Boxes should be developed after much reflection on the organization's strategic goals, key differentiators, and resources. As many management gurus have suggested, focus only on those products and services where you can be number one or two in the market, and leave all others by the wayside. This allows you to concentrate your energies on a few select areas and pound away, like an old blacksmith fashioning molten metal into a sword.
Venturing outside the box, at the request of a customer, diffuses energies which could better be used towards a concentration of forces. Your competitors that adhere to this principle will always outshine you in the niches they have staked out. If they more faithfully honor the boundaries of their box, it is only a matter of time before you become an also-ran.
Most successful business -- and make no mistake about it, hospitals are businesses -- are created when a market need is identified, then filled. During the period between identification and fulfillment, entities that predefine their target customer (the box), and constantly seek to work only with them, do well. Clarity of purpose and consistent management are key.
I truly feel sympathy for many healthcare CIOs, as the Department of Health and Human Services (HHS), Centers for Medicare & Medicaid Services (CMS), and the Office of the National Coordinator for Health IT (ONC) and its federal advisory committees feint left and right before finally picking a direction in this most painful of meaningful use dances.
For example, at first those organizations indicated computerized physician order entry (CPOE) in the emergency department (ED) would not count toward the hospitals' totals, then the final rule indicated they would. Now, "clarifications" say only ED visits that result in admissions (or who are treated as observation patients) will count.
What's the difference? Quite a bit. CIOs who have been instructed to get the meaningful use cash at all costs (i.e., most of them), are redirecting their resources every time the government changes its fancy. I wonder if those involved in this policymaking realize the real-world ramifications of changing a word here, a requirement there.
Unfortunately for CIOs, the government is bending and shaping their boxes to the point where they no longer provide a structure for decision making. In such an environment, what's the point of having a strategic plan? If meaningful use qualification has become the raison d'etre, the hospital C-suite can cancel its strategy sessions and simply tune into the federal advisory committee meetings.

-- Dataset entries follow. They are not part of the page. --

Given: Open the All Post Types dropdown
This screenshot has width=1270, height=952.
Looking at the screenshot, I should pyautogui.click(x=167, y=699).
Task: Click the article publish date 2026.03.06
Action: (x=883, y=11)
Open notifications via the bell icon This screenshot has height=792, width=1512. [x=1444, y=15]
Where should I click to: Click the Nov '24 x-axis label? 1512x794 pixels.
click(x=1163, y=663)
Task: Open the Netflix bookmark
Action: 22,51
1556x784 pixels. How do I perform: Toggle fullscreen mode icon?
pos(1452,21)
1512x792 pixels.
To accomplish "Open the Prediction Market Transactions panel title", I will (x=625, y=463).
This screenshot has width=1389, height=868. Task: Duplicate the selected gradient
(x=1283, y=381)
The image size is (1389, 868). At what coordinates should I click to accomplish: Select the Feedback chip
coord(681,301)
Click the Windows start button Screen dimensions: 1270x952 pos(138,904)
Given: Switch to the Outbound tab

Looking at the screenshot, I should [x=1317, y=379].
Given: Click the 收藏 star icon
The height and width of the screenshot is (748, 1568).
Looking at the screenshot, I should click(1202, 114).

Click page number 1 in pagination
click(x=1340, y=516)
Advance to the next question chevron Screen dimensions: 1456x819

Paul Roemer, a blogger on HealthSystemCIO.com, has written consistently on the dangers of hospitals abdicating their strategic plans to the government's Health Information Technology for Economic and Clinical Health (HITECH) program, of handing their box to CMS and ONC. Since this has largely been done, many healthcare CIOs are in the unfortunate position of waiting for the next "clarification" to see if they're headed in the right direction, or if they are somewhere outside the box.